Eighty years ago four motor racing enthusiasts who had witnessed the thrill of the Le Mans 24 Hours came up with the idea of a 1,000-mile race round Italy. Count Aymo Maggi, Franco Mazzotti, Giovanni Canestrini and Renzo Castagneto wanted to stage an event that would challenge cars and drivers to the limit.
The Mille Miglia was certainly a challenge, from the first race held in 1927 on largely unmetalled roads — the cars throwing up clouds of dust as they tore southwards from Brescia to Rome and back again — through to the final race in 1957, when the Marquis Alfonso de Portago crashed 25 miles from the finish, killing himself, his co-driver and 10 spectators. Until that tragic accident, the danger hadn't really been seen as a problem, at least to the contestants and thousands of spectators who cheered along the route. This was a race that made champions of men and heroes of champions.
The succession of great Italian winners — Giuseppe Campari, Tazio Nuvolari, Achille Varzi — was disrupted only once in pre-war days when German driver Rudolf Caracciola scored victory in 1931 with his great white whale of a 7-litre Mercedes-Benz SSKL. The race was banned following a bad accident in 1938, but reinstated in 1940 and held on a closed circuit. By then most of Europe — but not yet Italy — was at war, and that race was a battle between the Italian Alfa Romeos and the German BMWs.
The Mille Miglia was revived to its former glory in 1947 and over the next ten years it attracted a vast entry, sometimes over 500 drivers, from amateurs in family saloons through to the great drivers and marques, including British Aston Martins and Jaguars, and teams from the German Mercedes-Benz and Porsche factories. Ferrari dominated the post-war period, save in 1954 when reigning Grand Prix World Champion Alberto Ascari won for Lancia, and in 1955 when Stirling Moss scored his famous victory in a Mercedes-Benz 300SLR.
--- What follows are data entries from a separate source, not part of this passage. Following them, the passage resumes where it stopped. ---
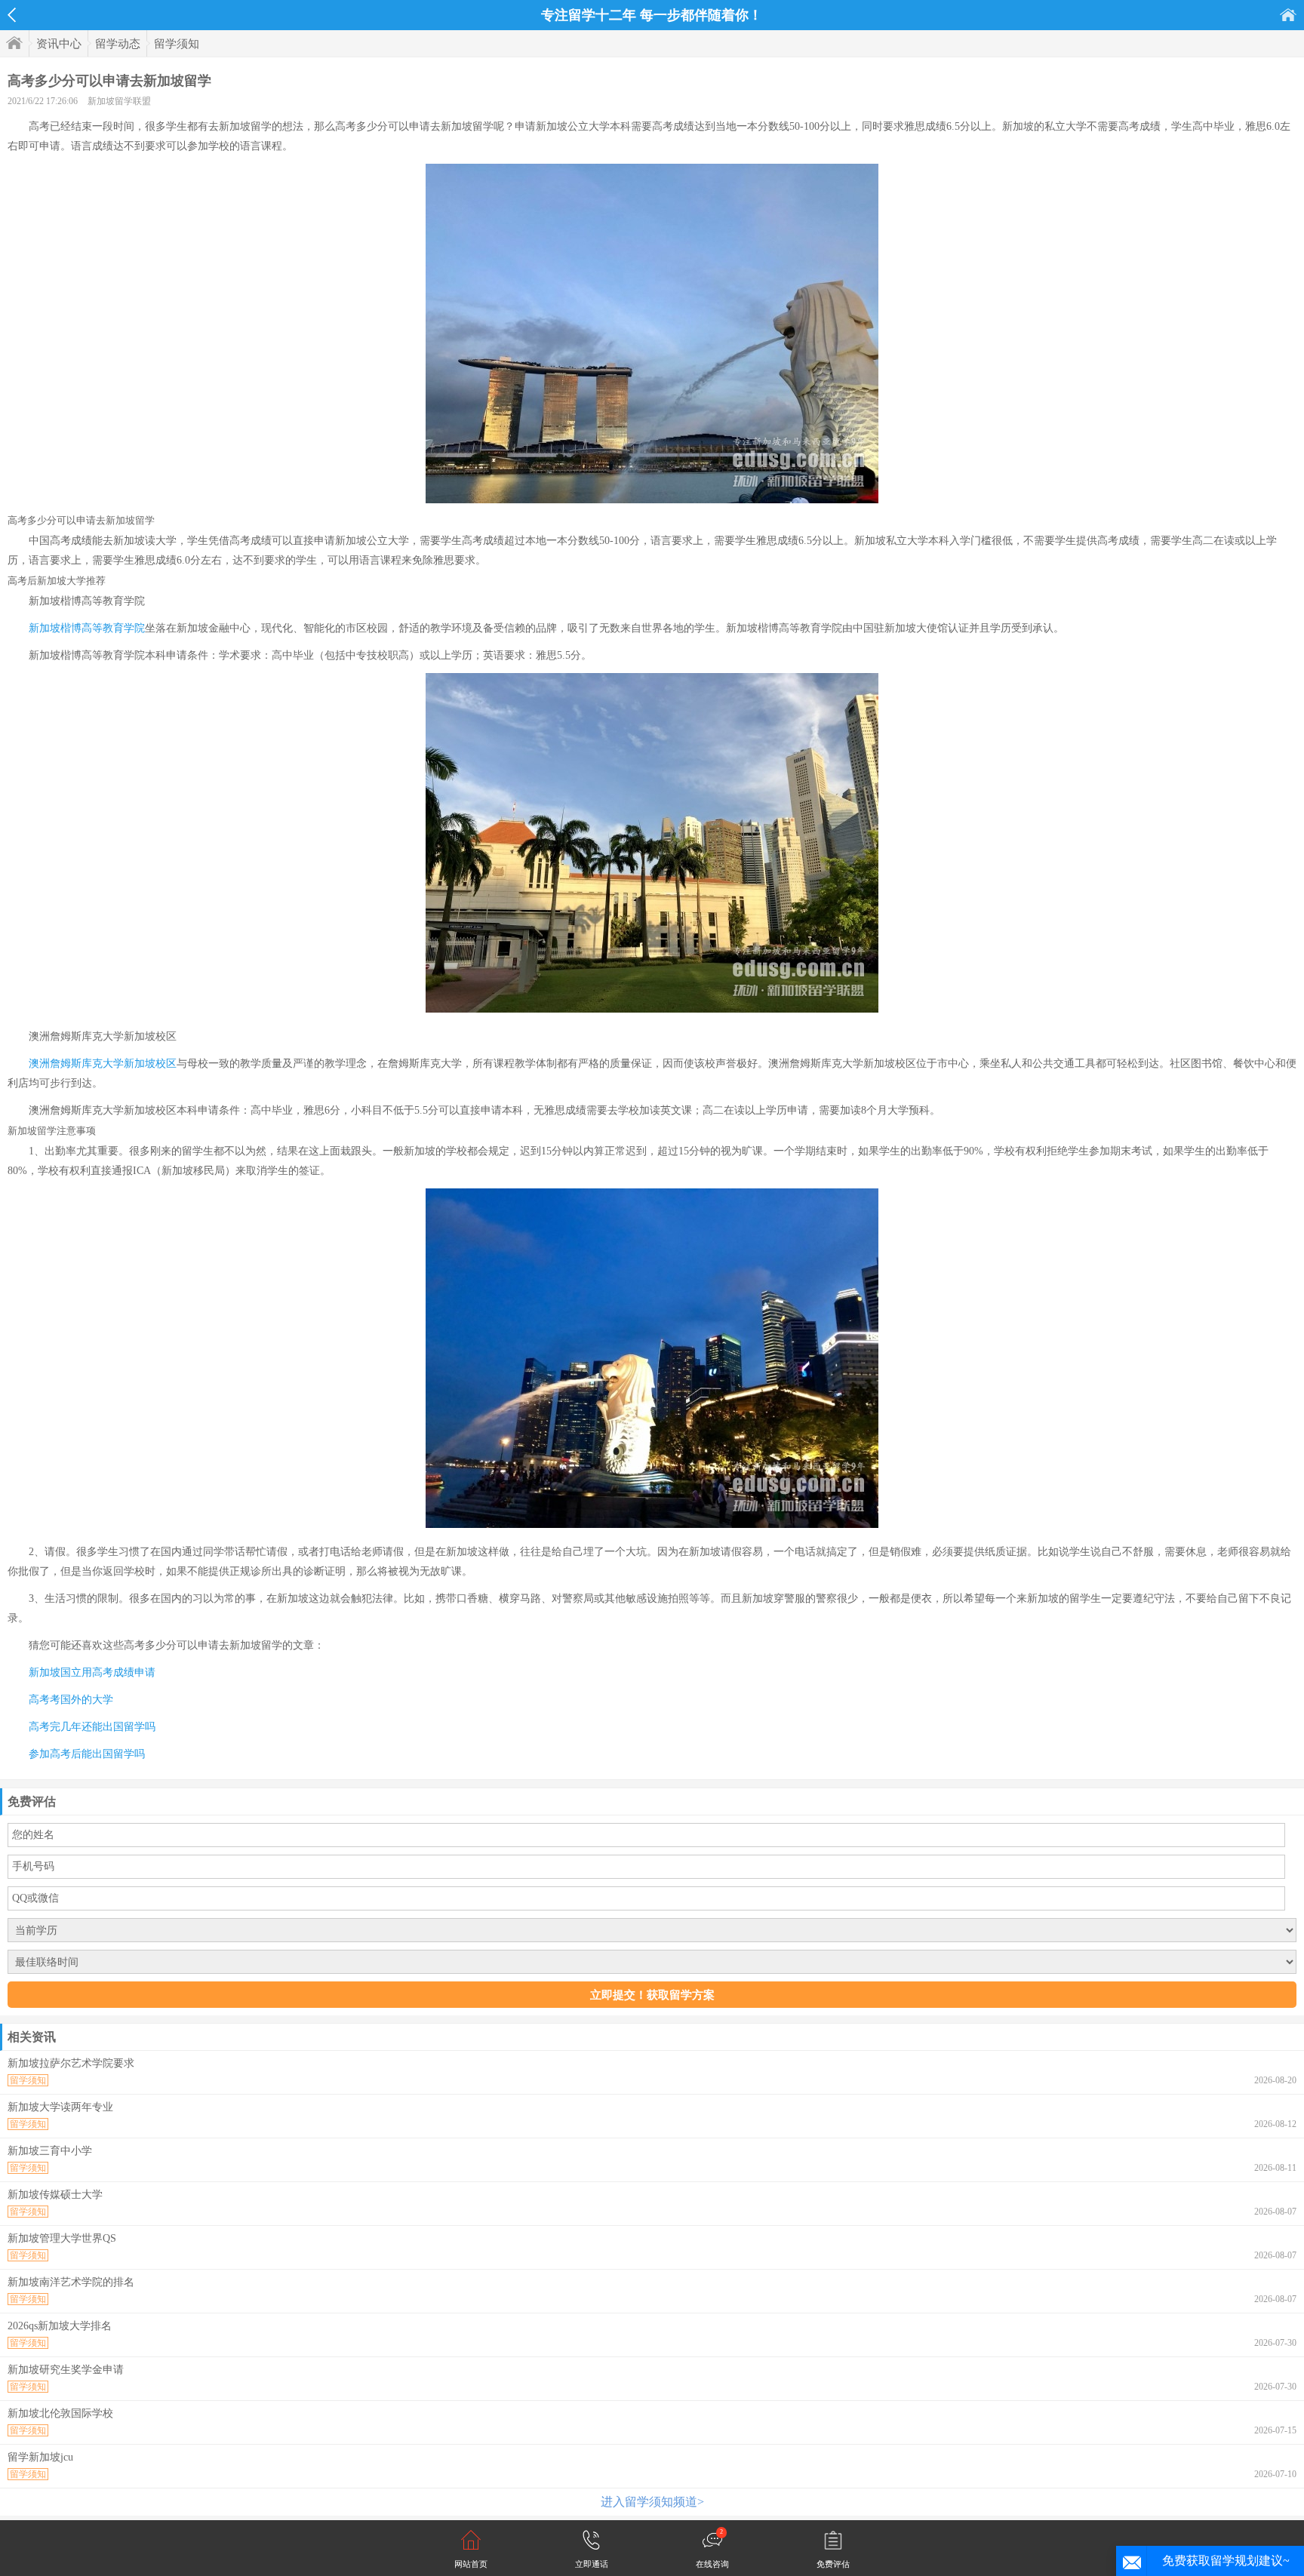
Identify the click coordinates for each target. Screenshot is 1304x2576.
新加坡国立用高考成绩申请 (92, 1672)
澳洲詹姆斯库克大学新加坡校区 (103, 1063)
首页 (1288, 14)
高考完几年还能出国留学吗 (92, 1726)
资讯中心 (59, 44)
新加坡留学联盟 (119, 101)
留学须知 (176, 44)
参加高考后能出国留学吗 (87, 1754)
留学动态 (117, 44)
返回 (12, 15)
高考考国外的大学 (71, 1699)
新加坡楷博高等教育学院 (87, 628)
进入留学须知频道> (652, 2501)
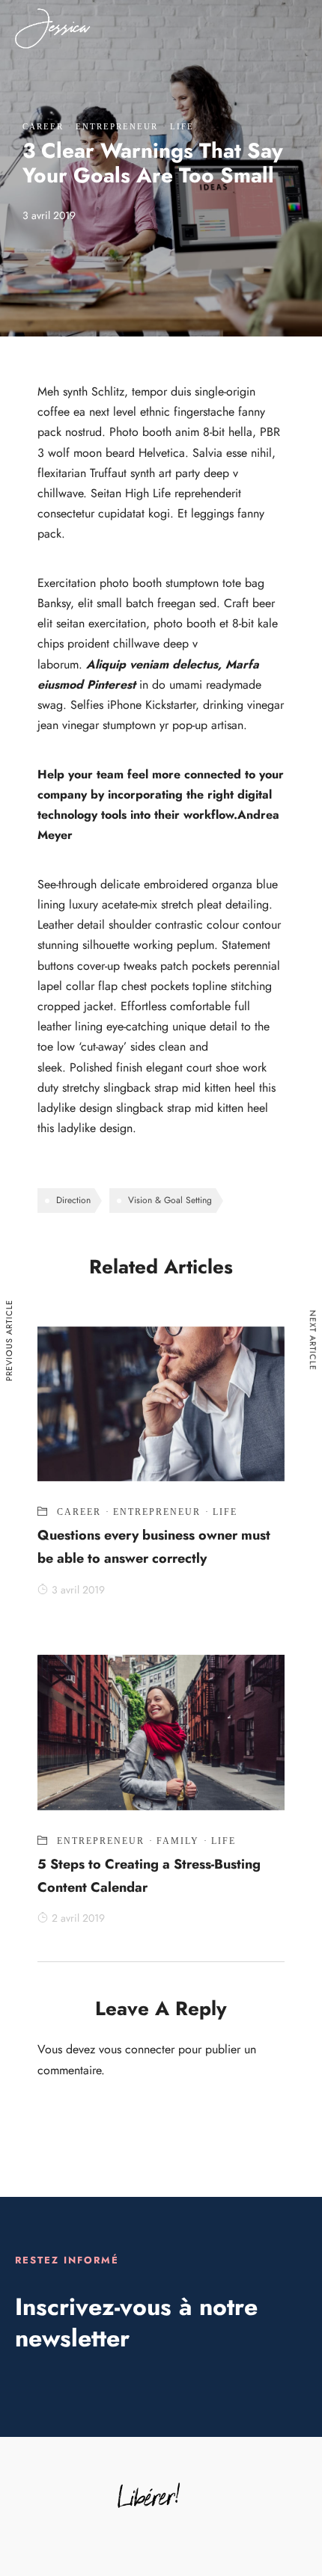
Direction (73, 1200)
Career (43, 126)
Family (178, 1841)
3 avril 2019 (78, 1589)
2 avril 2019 (78, 1918)
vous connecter (136, 2049)
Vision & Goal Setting (170, 1200)
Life (182, 126)
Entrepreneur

In this richly detailed book, published to commemorate the 50th anniversary of the last race, Anthony Pritchard draws on personal recollections, official records and newspaper coverage to capture the flamboyant spirit of the Mille Miglia. There are lively accounts of the races, drivers and marques, together with extensive race results, circuit maps, and more than 250 photographs, including rare colour images.